* TASK PROMPT:
The line containing "Alle Cookies ablehnen (91, 2546)" and every line after it through the end of the records: return those exactly, and nothing more.

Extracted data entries

********************

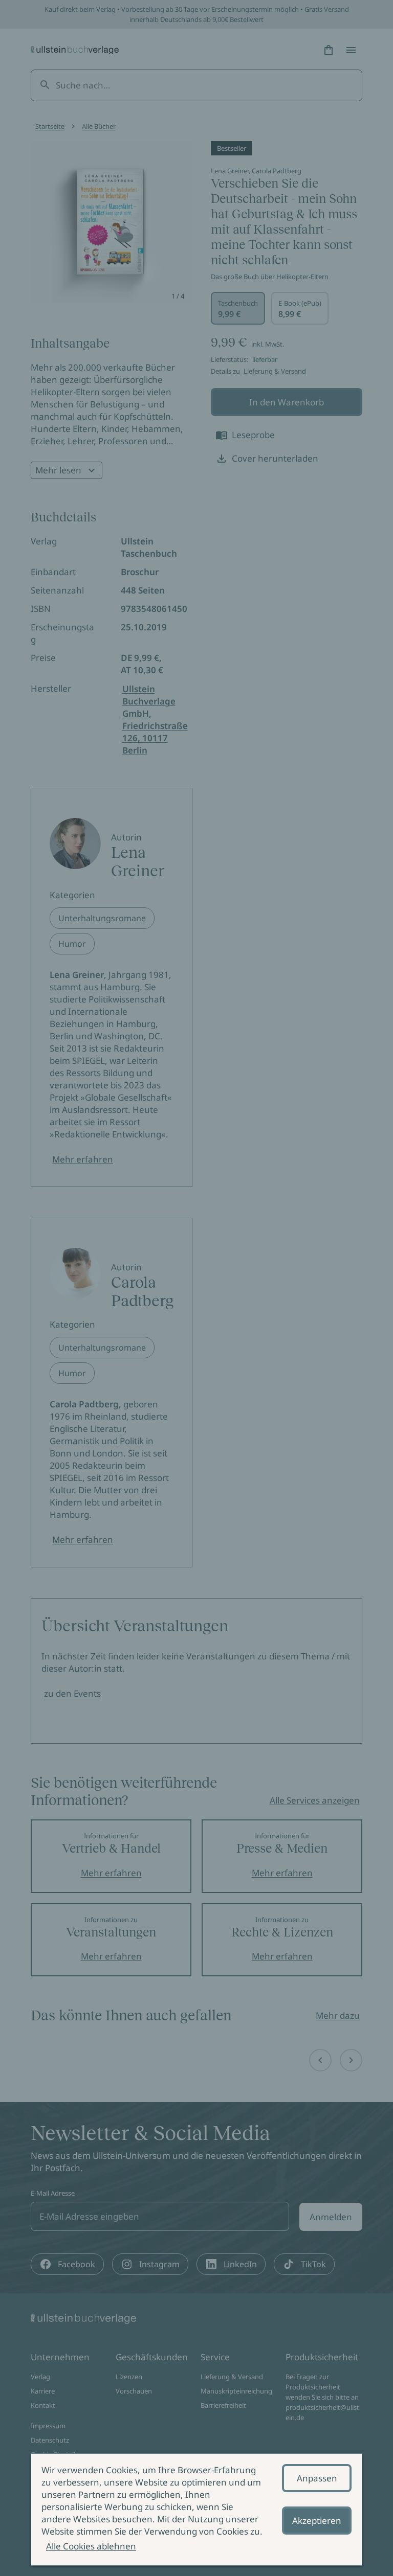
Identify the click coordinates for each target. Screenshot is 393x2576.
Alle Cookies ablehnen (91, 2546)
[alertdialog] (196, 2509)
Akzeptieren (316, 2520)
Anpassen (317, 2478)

********************

* YOUR SOLUTION:
Alle Cookies ablehnen (91, 2546)
[alertdialog] (196, 2509)
Akzeptieren (316, 2520)
Anpassen (317, 2478)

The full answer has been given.